After an all-night session, the Senate-amended GOP megabill package now heads to the House.
On Tuesday, Senate Republicans passed President Trump’s “One Big, Beautiful Bill” after spending the night debating prior to the vote.
Three Republicans voted against the bill, resulting in Vice President JD Vance being called to the Capitol to cast the tiebreaking vote.
The measure passed 51 to 50, and it included President Trump’s top priorities of extended tax cuts, new tax breaks, and more funding towards defense and border security.
The bill has made its way back to the House, where members are currently holding a hearing on the Senate amendment in the Rules Committee. Any changes made to the bill in the House will result in it being sent back to the Senate.
Following Tuesday’s Senate vote, Senate Majority Leader John Thune said, “We were very excited to be a part of something that was going to make America stronger, safer and more prosperous. And it really starts with an agenda that President Trump laid out when he was running last year.”
Republican Senators Rand Paul, Thom Tillis, and Susan Collins voted against the bill. Paul voted against the bill because it would raise the national debt limit by $5 trillion. Tillis and Collins joined Democrats over funding changes to Medicaid that could result in millions of people losing coverage.
Senator Lisa Murkowski ultimately joined Republicans to pass the bill after initial objections to its changes to Medicaid and nutrition-assistance programs, as well as changes to clean-energy tax credits.
The bill underwent changes in the Senate that aided its crossing the finish line on Tuesday.
Those changes included a delay in nutrition-assistance cuts for states that have a higher payment error rate, including Alaska, which helped earn Murkowski’s support of the bill.
Republicans also doubled a rural health fund designed to mitigate the effects of the bill’s Medicaid cuts to $50 billion.

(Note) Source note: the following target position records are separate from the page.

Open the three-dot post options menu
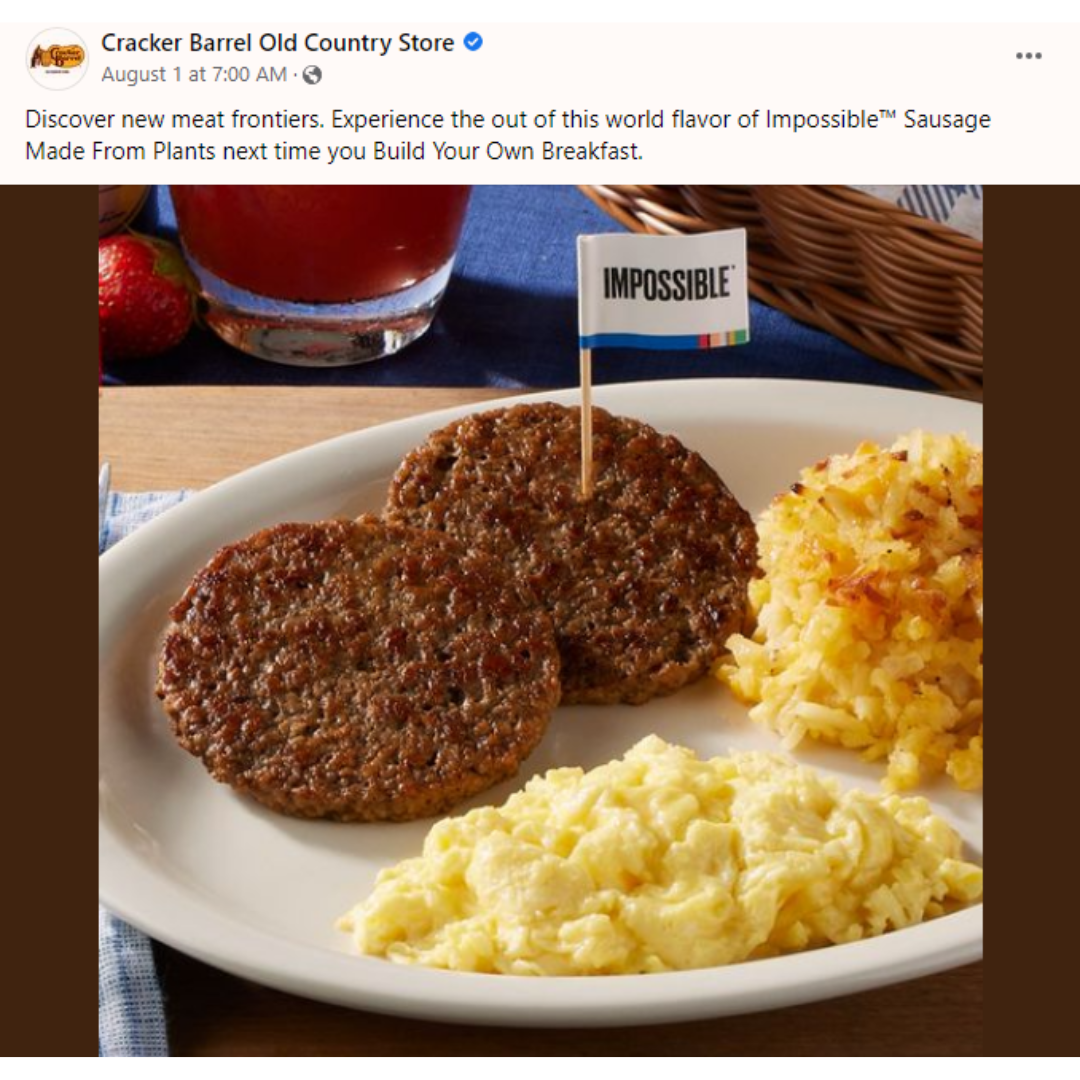This screenshot has width=1080, height=1080. [x=1028, y=56]
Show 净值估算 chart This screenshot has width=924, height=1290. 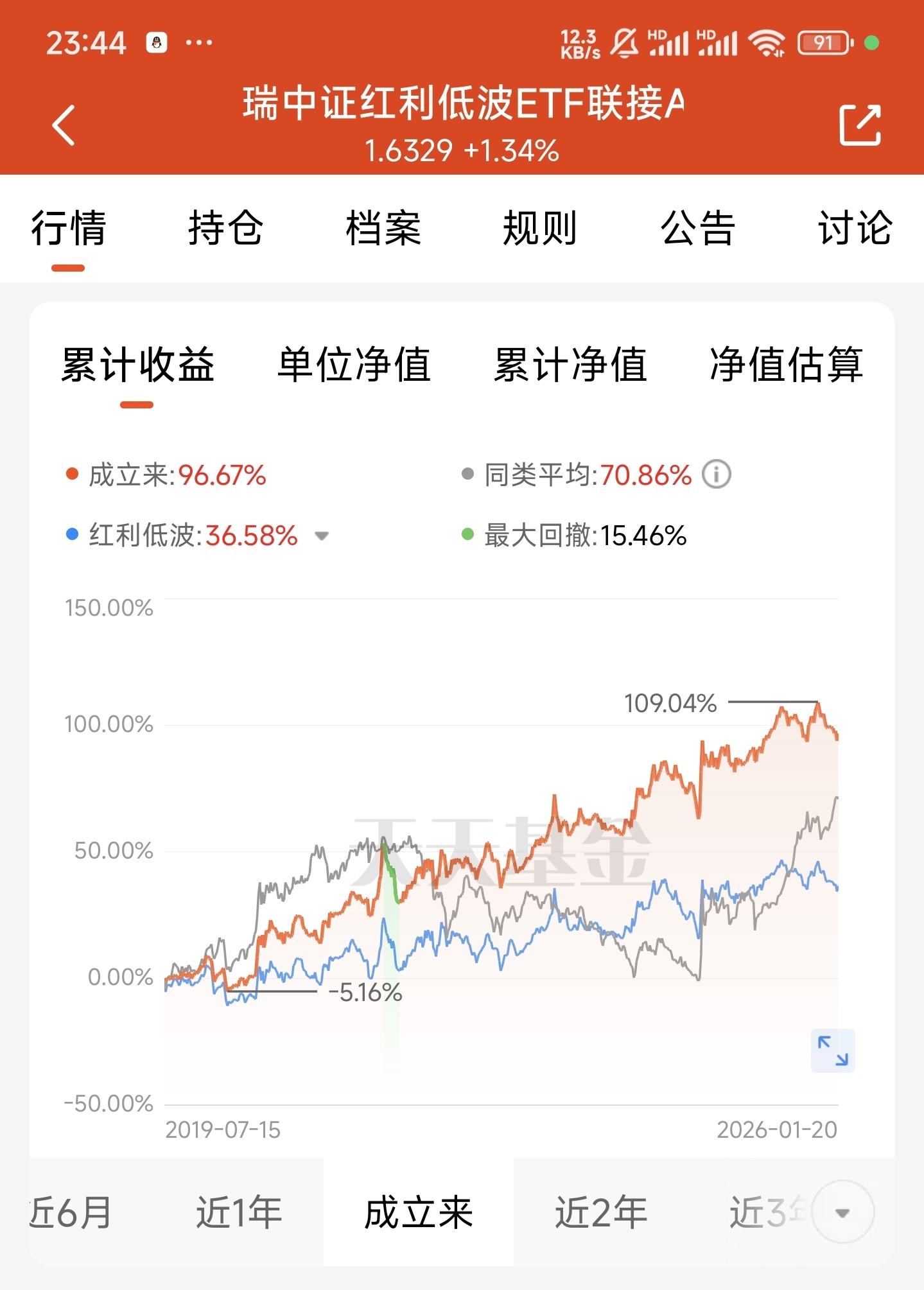click(786, 365)
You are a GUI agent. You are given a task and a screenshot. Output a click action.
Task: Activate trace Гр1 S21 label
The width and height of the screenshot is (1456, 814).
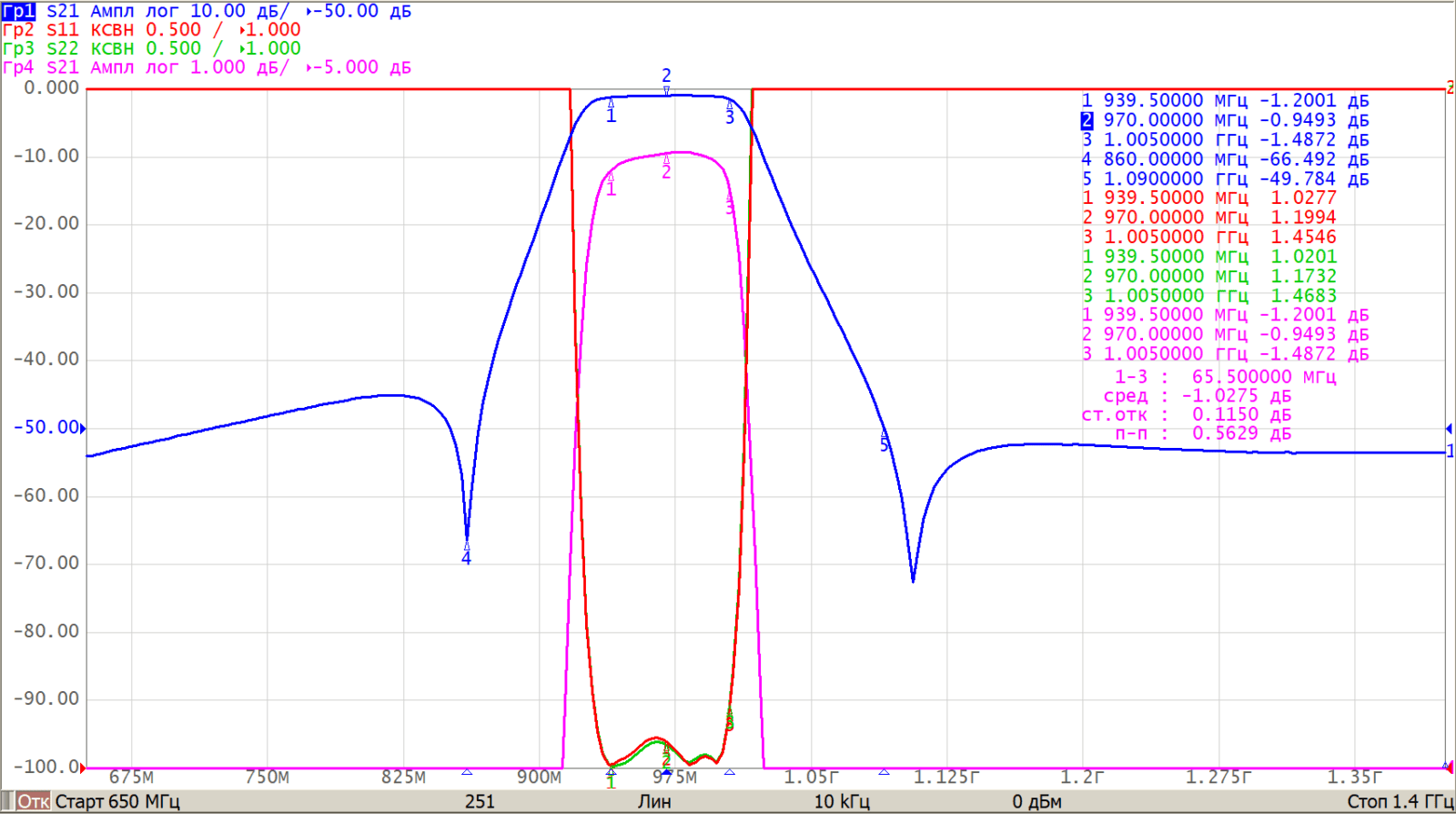click(18, 11)
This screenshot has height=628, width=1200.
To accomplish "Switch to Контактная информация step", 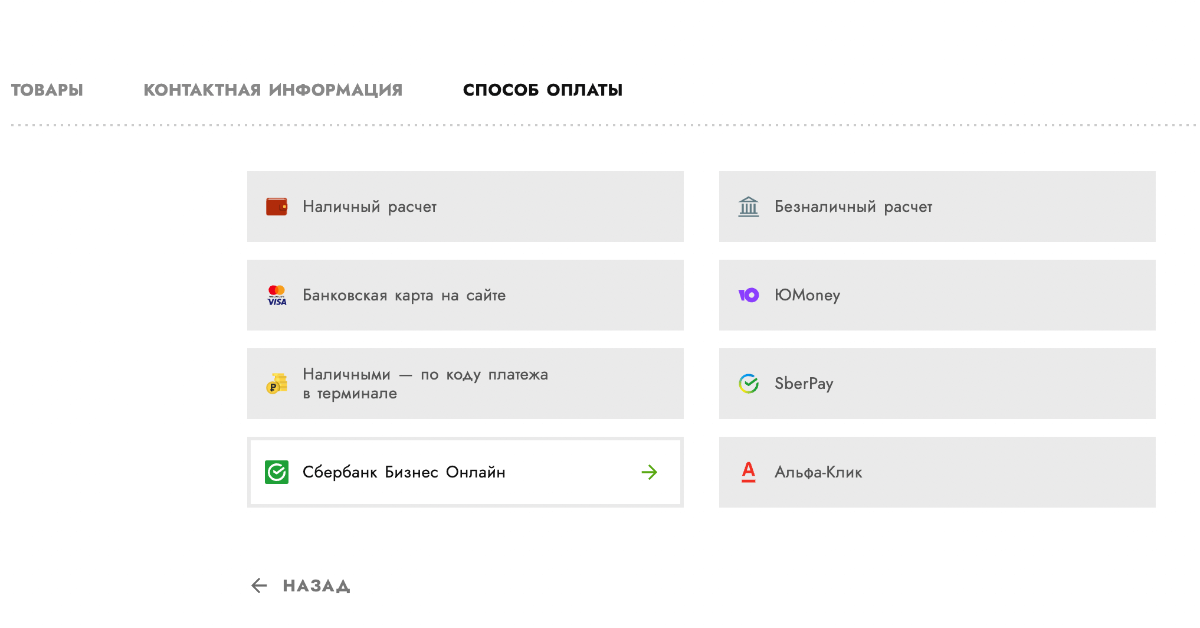I will coord(273,90).
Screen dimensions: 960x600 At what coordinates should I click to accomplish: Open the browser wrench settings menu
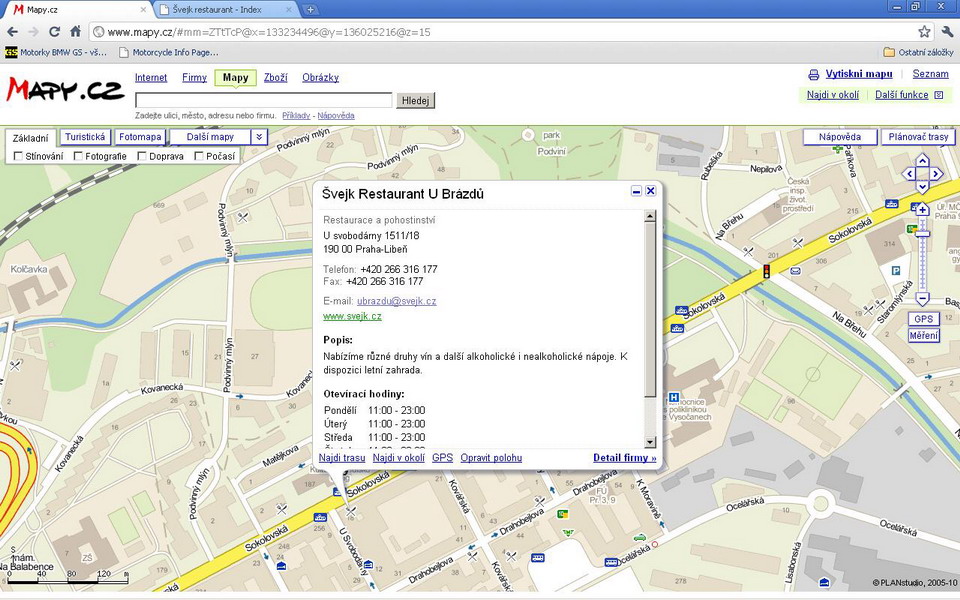[x=946, y=32]
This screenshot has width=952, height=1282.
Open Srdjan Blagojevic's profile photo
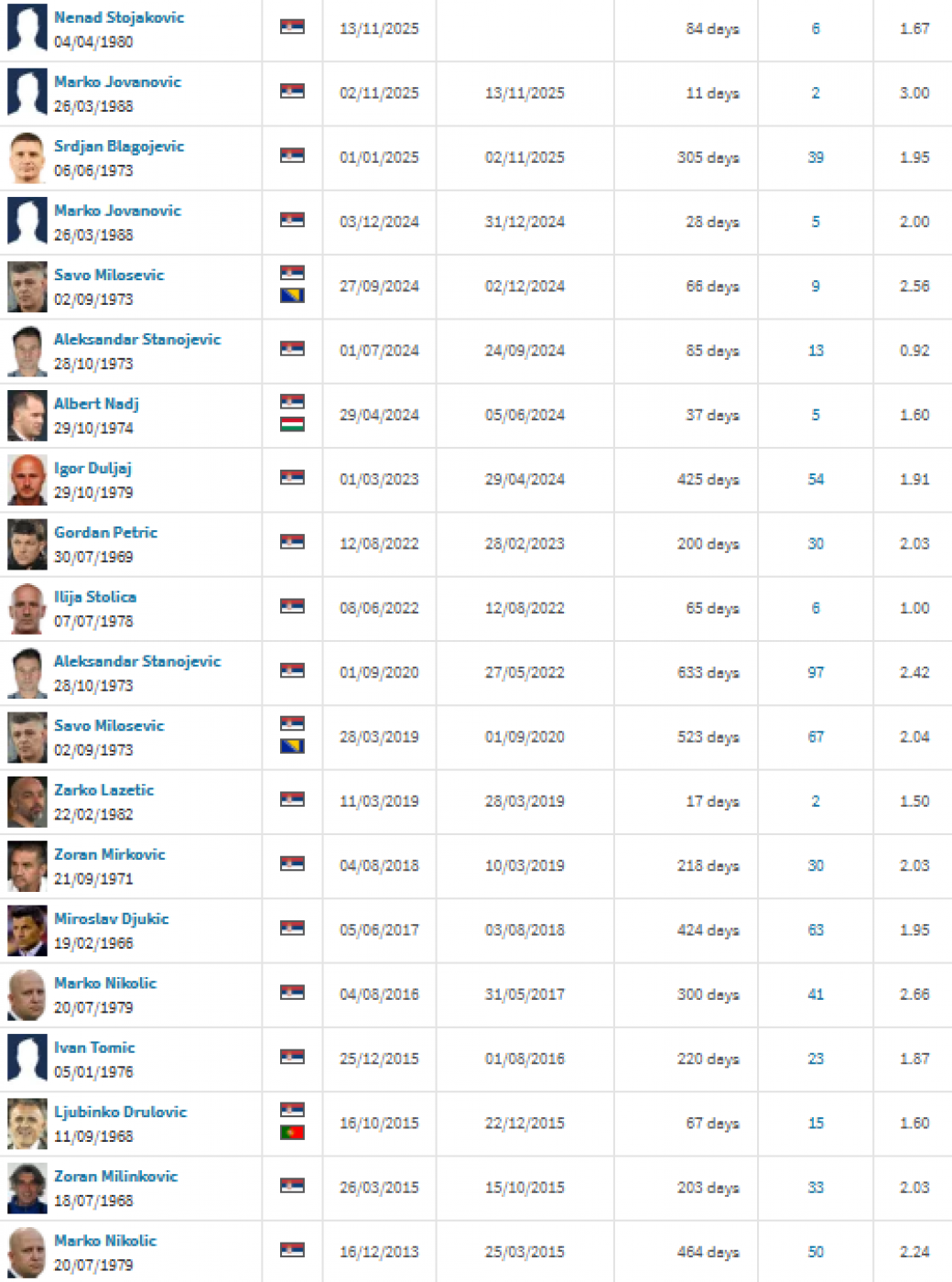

An excise tax on wind and solar projects was removed.
Although she supported the bill during Tuesday’s vote, Murkowski has urged her colleagues in the House of Representatives to improve the bill before sending it to President Trump’s desk.
“This is probably the most difficult, agonizing, legislative 24-hour period that I have encountered, and I’ve been here quite a while, and you all know I’ve got a few battle scars underneath. I held my head up and made sure that the people of Alaska are not forgotten in this,” Murkowski told reporters.
Members in the House are uncomfortable with the changes to the bill made by the Senate chamber. The Senate’s version of the budget reconciliation bill includes harsher changes to state Medicaid financing mechanisms known as provider taxes.
The bill as it stands extends expiring tax cuts permanently across all income levels and adds new tax cuts for tipped workers, overtime pay, and factory construction. It aims to lower Medicaid spending by enforcing work requirements and instituting more frequent eligibility checks.
The bill also allocates billions of dollars toward border security and national defense spending.
Senator Thom Tillis voted against the bill days after announcing he will not seek re-election next year. He said he could not vote for a bill that would cost his state tens of billions of dollars in funding for hospitals and rural communities.
The Senate’s final version of the bill was 887 pages. Its fate will be decided in the House, where the other chamber can pass the Senate version by Trump’s July 4th deadline or make changes and send it back to the Senate.